┌────────

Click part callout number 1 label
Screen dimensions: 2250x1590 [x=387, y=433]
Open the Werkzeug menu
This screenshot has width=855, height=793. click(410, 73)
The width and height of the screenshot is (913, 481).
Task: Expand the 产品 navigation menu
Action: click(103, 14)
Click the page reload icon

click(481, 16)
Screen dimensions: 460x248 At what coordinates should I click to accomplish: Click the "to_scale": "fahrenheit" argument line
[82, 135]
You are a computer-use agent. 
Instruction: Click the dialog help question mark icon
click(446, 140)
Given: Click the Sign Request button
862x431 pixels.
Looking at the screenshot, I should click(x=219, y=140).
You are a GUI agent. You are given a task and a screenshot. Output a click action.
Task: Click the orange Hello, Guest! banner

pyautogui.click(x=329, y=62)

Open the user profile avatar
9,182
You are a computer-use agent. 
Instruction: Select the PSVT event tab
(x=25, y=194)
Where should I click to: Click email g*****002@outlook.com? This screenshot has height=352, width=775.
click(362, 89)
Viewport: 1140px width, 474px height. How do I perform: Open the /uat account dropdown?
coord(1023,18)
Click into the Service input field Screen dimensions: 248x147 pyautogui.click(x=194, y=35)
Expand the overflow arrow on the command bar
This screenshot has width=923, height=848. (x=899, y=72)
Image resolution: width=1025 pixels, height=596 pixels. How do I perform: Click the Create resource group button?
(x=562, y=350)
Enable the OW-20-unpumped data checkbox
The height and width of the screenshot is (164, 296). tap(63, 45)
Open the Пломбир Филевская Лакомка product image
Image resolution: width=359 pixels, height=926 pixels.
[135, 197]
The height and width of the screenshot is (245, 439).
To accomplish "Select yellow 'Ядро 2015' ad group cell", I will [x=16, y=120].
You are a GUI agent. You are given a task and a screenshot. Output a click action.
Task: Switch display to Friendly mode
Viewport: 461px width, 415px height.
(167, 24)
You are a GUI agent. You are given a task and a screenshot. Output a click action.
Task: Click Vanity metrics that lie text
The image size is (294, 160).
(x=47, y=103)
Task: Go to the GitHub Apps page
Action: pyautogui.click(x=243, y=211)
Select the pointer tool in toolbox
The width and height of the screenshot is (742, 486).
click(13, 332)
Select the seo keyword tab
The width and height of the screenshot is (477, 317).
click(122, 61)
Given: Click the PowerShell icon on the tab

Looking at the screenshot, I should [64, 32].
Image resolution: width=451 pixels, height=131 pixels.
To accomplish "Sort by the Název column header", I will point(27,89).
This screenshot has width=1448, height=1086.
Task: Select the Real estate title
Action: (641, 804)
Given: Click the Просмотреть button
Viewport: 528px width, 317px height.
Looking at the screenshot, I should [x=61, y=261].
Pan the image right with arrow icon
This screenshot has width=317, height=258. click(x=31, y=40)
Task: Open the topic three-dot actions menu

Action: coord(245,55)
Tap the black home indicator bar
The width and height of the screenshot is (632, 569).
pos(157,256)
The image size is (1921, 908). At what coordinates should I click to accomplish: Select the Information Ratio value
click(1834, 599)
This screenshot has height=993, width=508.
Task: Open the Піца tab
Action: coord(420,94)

└────────

*Exercise aim*:
Format every line of the records above as a numbered list, leaving out the blank lines.

*Complete answer*:
1. Click part callout number 1 label
2. Screen dimensions: 2250x1590 [x=387, y=433]
3. Open the Werkzeug menu
4. This screenshot has width=855, height=793. click(410, 73)
5. The width and height of the screenshot is (913, 481).
6. Task: Expand the 产品 navigation menu
7. Action: click(103, 14)
8. Click the page reload icon
9. click(481, 16)
10. Screen dimensions: 460x248 At what coordinates should I click to accomplish: Click the "to_scale": "fahrenheit" argument line
11. [82, 135]
12. You are a computer-use agent. 
13. Instruction: Click the dialog help question mark icon
14. click(446, 140)
15. Given: Click the Sign Request button
16. 862x431 pixels.
17. Looking at the screenshot, I should click(x=219, y=140).
18. You are a GUI agent. You are given a task and a screenshot. Output a click action.
19. Task: Click the orange Hello, Guest! banner
20. pyautogui.click(x=329, y=62)
21. Open the user profile avatar
22. 9,182
23. You are a computer-use agent. 
24. Instruction: Select the PSVT event tab
25. (x=25, y=194)
26. Where should I click to: Click email g*****002@outlook.com? This screenshot has height=352, width=775.
27. click(362, 89)
28. Viewport: 1140px width, 474px height. How do I perform: Open the /uat account dropdown?
29. coord(1023,18)
30. Click into the Service input field Screen dimensions: 248x147 pyautogui.click(x=194, y=35)
31. Expand the overflow arrow on the command bar
32. This screenshot has width=923, height=848. (x=899, y=72)
33. Image resolution: width=1025 pixels, height=596 pixels. How do I perform: Click the Create resource group button?
34. (x=562, y=350)
35. Enable the OW-20-unpumped data checkbox
36. The height and width of the screenshot is (164, 296). tap(63, 45)
37. Open the Пломбир Филевская Лакомка product image
38. Image resolution: width=359 pixels, height=926 pixels.
39. [135, 197]
40. The height and width of the screenshot is (245, 439).
41. To accomplish "Select yellow 'Ядро 2015' ad group cell", I will [x=16, y=120].
42. You are a GUI agent. You are given a task and a screenshot. Output a click action.
43. Task: Switch display to Friendly mode
44. Viewport: 461px width, 415px height.
45. (167, 24)
46. You are a GUI agent. You are given a task and a screenshot. Output a click action.
47. Task: Click Vanity metrics that lie text
48. The image size is (294, 160).
49. (x=47, y=103)
50. Task: Go to the GitHub Apps page
51. Action: pyautogui.click(x=243, y=211)
52. Select the pointer tool in toolbox
53. The width and height of the screenshot is (742, 486).
54. click(13, 332)
55. Select the seo keyword tab
56. The width and height of the screenshot is (477, 317).
57. click(122, 61)
58. Given: Click the PowerShell icon on the tab
59. Looking at the screenshot, I should [64, 32].
60. Image resolution: width=451 pixels, height=131 pixels.
61. To accomplish "Sort by the Název column header", I will point(27,89).
62. This screenshot has width=1448, height=1086.
63. Task: Select the Real estate title
64. Action: (641, 804)
65. Given: Click the Просмотреть button
66. Viewport: 528px width, 317px height.
67. Looking at the screenshot, I should [x=61, y=261].
68. Pan the image right with arrow icon
69. This screenshot has width=317, height=258. click(x=31, y=40)
70. Task: Open the topic three-dot actions menu
71. Action: coord(245,55)
72. Tap the black home indicator bar
73. The width and height of the screenshot is (632, 569).
74. pos(157,256)
75. The image size is (1921, 908). At what coordinates should I click to accomplish: Select the Information Ratio value
76. click(1834, 599)
77. This screenshot has height=993, width=508.
78. Task: Open the Піца tab
79. Action: coord(420,94)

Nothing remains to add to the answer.